In the end we didn’t see any flowers. The festival seems to celebrate the idea of flowers but no flowers are present… but all of Calgary was there, it was a gorgeous day and we all got lost. Here’s a summary of our day:
Tips for getting lost at a festival and separating your group…
5. Don’t plan a meeting spot in case of impending separation
4. Don’t discuss a wrap up time – assume this will occur naturally
3. Use hand gestures, not words when going separate ways, surrounded by hundreds of festival goers.

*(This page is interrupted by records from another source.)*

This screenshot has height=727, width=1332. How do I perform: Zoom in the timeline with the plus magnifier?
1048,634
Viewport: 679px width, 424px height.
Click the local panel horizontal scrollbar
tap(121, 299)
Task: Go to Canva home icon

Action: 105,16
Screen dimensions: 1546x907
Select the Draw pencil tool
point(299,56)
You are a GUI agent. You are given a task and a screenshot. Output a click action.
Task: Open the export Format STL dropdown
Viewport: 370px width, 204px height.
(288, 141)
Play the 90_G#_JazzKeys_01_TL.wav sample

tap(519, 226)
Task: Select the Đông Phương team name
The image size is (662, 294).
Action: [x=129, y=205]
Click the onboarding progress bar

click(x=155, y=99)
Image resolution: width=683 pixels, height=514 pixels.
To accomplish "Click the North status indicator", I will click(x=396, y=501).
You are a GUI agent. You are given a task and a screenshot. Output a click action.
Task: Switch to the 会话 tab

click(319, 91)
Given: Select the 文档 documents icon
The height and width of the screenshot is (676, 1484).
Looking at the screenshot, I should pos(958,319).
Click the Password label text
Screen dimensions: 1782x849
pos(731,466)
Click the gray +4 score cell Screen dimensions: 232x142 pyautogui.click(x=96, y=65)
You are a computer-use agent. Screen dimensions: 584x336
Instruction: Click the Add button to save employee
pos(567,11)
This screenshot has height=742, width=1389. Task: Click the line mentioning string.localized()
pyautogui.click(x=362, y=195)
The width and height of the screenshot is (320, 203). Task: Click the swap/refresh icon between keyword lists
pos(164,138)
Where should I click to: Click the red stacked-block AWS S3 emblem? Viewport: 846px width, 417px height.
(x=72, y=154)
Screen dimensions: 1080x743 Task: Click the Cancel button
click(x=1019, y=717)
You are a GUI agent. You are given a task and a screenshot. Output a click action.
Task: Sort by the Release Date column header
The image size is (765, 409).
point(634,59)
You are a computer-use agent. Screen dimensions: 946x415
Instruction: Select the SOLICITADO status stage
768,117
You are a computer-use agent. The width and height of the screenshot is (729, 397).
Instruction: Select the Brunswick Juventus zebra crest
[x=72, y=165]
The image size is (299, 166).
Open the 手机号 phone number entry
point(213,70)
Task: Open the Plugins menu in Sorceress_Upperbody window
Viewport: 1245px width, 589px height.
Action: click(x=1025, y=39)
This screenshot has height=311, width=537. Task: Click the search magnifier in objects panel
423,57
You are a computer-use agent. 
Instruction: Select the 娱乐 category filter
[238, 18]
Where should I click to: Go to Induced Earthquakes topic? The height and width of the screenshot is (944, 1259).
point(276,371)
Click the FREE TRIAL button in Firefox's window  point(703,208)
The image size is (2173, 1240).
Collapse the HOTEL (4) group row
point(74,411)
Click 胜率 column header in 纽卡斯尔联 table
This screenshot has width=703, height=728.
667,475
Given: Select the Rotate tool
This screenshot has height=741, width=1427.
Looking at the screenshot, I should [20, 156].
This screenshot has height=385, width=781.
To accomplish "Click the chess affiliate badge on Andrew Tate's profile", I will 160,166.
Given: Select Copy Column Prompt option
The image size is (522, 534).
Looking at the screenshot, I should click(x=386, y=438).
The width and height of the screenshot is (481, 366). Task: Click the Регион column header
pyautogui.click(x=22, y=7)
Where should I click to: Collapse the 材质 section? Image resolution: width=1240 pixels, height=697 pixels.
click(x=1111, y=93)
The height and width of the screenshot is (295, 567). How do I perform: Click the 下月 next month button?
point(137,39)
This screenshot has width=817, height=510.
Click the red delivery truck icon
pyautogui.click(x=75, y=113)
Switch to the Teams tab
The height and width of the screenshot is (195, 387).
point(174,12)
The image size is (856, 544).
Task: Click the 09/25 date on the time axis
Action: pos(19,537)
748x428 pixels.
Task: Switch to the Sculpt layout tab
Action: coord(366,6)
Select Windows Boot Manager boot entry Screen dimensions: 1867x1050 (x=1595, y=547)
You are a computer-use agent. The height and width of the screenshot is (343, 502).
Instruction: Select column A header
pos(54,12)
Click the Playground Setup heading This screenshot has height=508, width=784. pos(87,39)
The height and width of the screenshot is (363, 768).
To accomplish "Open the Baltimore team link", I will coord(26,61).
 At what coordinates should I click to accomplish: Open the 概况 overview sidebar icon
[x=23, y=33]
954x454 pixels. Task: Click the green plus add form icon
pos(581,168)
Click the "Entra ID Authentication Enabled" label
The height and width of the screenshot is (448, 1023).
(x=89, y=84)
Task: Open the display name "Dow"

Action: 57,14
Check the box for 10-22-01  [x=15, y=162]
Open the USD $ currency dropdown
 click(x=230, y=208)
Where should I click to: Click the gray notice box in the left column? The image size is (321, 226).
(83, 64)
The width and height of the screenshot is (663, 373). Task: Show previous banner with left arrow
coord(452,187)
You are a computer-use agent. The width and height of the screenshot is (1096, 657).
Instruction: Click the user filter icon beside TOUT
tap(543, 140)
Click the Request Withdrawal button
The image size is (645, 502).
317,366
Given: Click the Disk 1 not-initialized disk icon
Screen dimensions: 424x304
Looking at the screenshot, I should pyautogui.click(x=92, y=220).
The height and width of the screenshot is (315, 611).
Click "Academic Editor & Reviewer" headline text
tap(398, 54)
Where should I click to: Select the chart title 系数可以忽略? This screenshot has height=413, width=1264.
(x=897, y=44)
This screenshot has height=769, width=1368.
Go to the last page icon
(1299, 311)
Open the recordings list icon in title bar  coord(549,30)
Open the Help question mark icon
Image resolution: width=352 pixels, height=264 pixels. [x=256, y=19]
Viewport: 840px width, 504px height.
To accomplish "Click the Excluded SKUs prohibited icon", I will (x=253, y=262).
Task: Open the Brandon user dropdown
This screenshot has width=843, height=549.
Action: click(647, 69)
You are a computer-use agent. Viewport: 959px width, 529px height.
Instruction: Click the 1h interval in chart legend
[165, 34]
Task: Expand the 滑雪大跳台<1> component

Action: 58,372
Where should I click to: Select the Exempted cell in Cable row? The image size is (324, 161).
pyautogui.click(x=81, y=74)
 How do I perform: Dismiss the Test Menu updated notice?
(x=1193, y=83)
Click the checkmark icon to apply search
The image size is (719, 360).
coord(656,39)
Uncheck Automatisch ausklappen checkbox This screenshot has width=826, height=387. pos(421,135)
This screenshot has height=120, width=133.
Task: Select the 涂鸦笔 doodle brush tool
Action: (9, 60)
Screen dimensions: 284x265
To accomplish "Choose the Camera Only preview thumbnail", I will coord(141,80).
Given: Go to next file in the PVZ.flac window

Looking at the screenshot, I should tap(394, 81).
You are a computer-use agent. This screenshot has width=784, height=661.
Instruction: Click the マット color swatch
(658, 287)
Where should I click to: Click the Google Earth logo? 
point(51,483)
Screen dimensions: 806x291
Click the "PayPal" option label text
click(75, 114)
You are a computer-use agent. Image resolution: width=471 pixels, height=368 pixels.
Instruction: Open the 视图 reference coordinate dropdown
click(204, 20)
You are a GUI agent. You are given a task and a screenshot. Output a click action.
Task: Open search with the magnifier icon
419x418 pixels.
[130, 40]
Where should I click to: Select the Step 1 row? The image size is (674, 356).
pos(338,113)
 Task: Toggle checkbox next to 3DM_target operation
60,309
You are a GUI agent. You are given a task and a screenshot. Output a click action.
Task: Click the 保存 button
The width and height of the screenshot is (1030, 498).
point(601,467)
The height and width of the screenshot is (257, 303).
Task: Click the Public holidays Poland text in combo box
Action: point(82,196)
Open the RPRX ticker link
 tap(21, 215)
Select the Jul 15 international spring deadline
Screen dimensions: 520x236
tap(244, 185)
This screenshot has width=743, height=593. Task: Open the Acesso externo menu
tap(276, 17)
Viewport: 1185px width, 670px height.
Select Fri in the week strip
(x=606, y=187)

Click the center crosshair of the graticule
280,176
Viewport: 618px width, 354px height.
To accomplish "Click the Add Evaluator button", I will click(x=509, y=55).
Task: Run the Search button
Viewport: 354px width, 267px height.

2. Only carry one cell phone although two exist in your household. This makes looking for one another that much more challenging.
1. Separate by gender, women stick together and men stick together that way you don’t have a representative opposite sex opinion and it makes looking for other gender much more discriminate.
Look for one another for what feels like hours, deny baby nursing, feed toddler granola bar for lunch and once you find each other, do lots of yelling, cursing and death stares as thousands of people walk by you thereby maximizing public display of marital dysfunction.
In the end, Maryliz and I ate fries from chip wagon (our goal), we had a 4 way argument between in-laws, hubby and I with all of us trying to get the last word in and the women were successful in reinforcing genetic flaws with males walking way too far ahead all the time thereby making separation sure to occur in any crowd.
If I have to decide a winner (there is one in this case)… its Maryliz and I! We were right, we won, and we’re the best!! Yes Lizzie!! She’s got good arguments and she’s been managing these men for many years…
All is forgotten now! Marriage is repaired and no child was harmed or irreversibly traumatized (as far as I can tell) by attending the “f*ckin’ flowers” festival!